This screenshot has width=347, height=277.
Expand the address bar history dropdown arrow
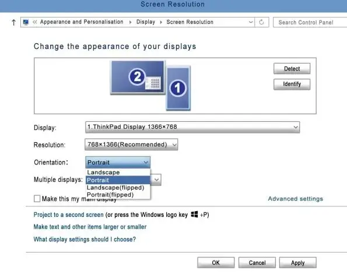click(x=251, y=22)
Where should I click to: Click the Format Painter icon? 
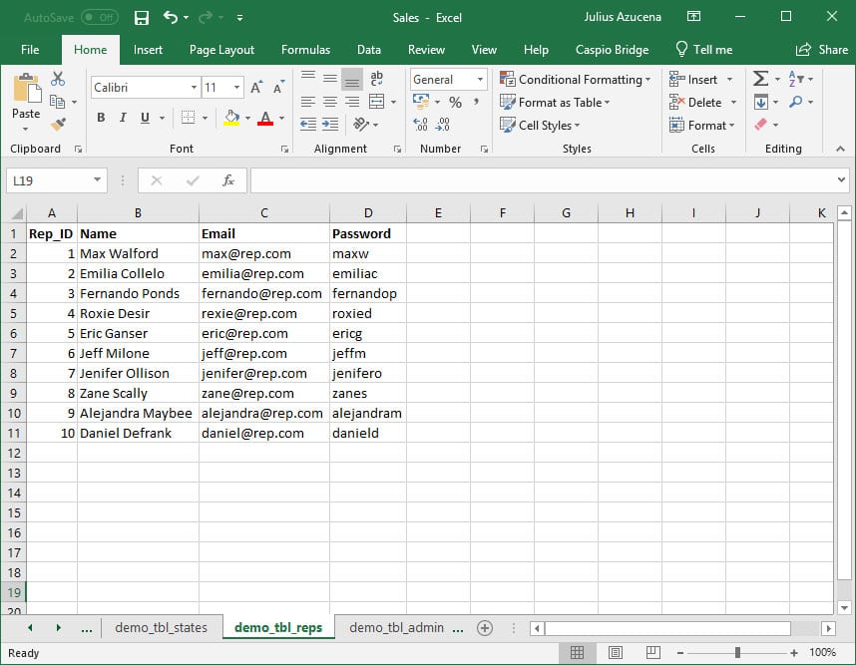pos(58,125)
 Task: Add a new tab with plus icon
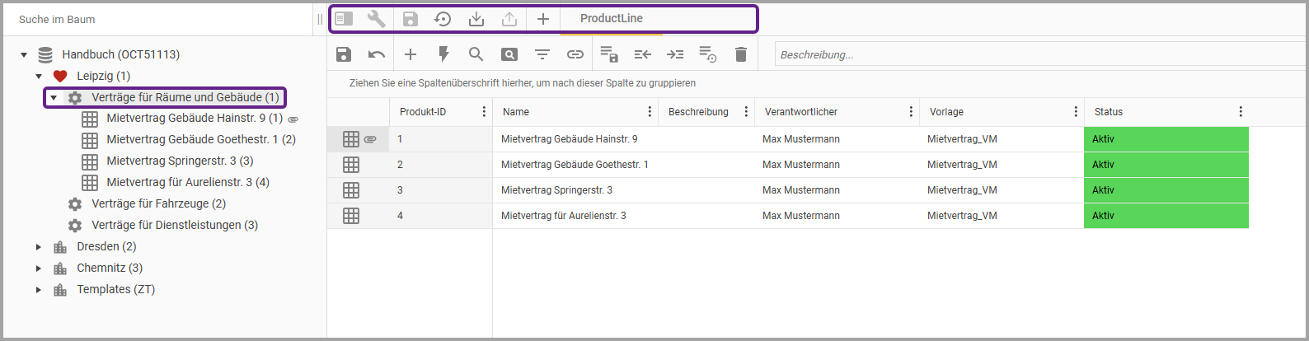click(x=543, y=19)
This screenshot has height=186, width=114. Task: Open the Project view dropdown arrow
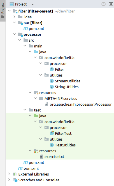33,4
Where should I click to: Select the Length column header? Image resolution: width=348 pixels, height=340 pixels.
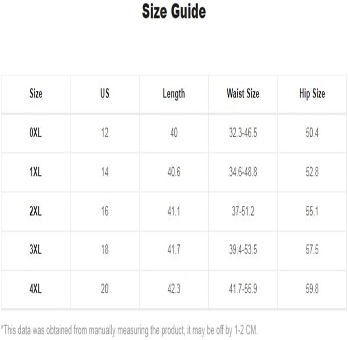[174, 94]
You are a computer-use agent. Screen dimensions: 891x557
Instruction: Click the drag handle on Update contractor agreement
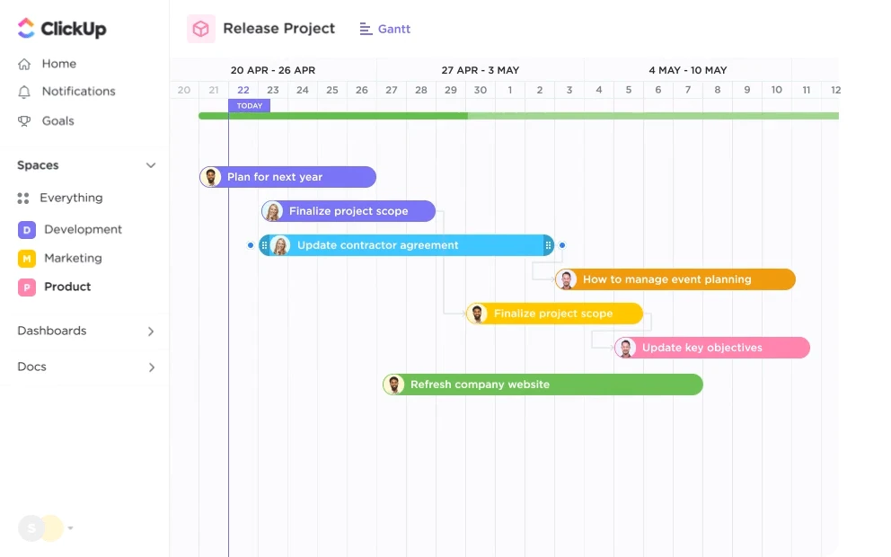click(x=264, y=244)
============
**BRIEF**
The answer must be an exact copy of the records, with no pictures in it.

**REPLY TO THE EXERCISE**
This screenshot has width=347, height=277.
Expand the address bar history dropdown arrow
click(x=251, y=22)
Where should I click to: Click the Format Painter icon? 
pos(58,125)
 Task: Add a new tab with plus icon
click(x=543, y=19)
This screenshot has height=186, width=114. Task: Open the Project view dropdown arrow
33,4
Where should I click to: Select the Length column header? Image resolution: width=348 pixels, height=340 pixels.
[174, 94]
You are a computer-use agent. Screen dimensions: 891x557
Instruction: Click the drag handle on Update contractor agreement
click(x=264, y=244)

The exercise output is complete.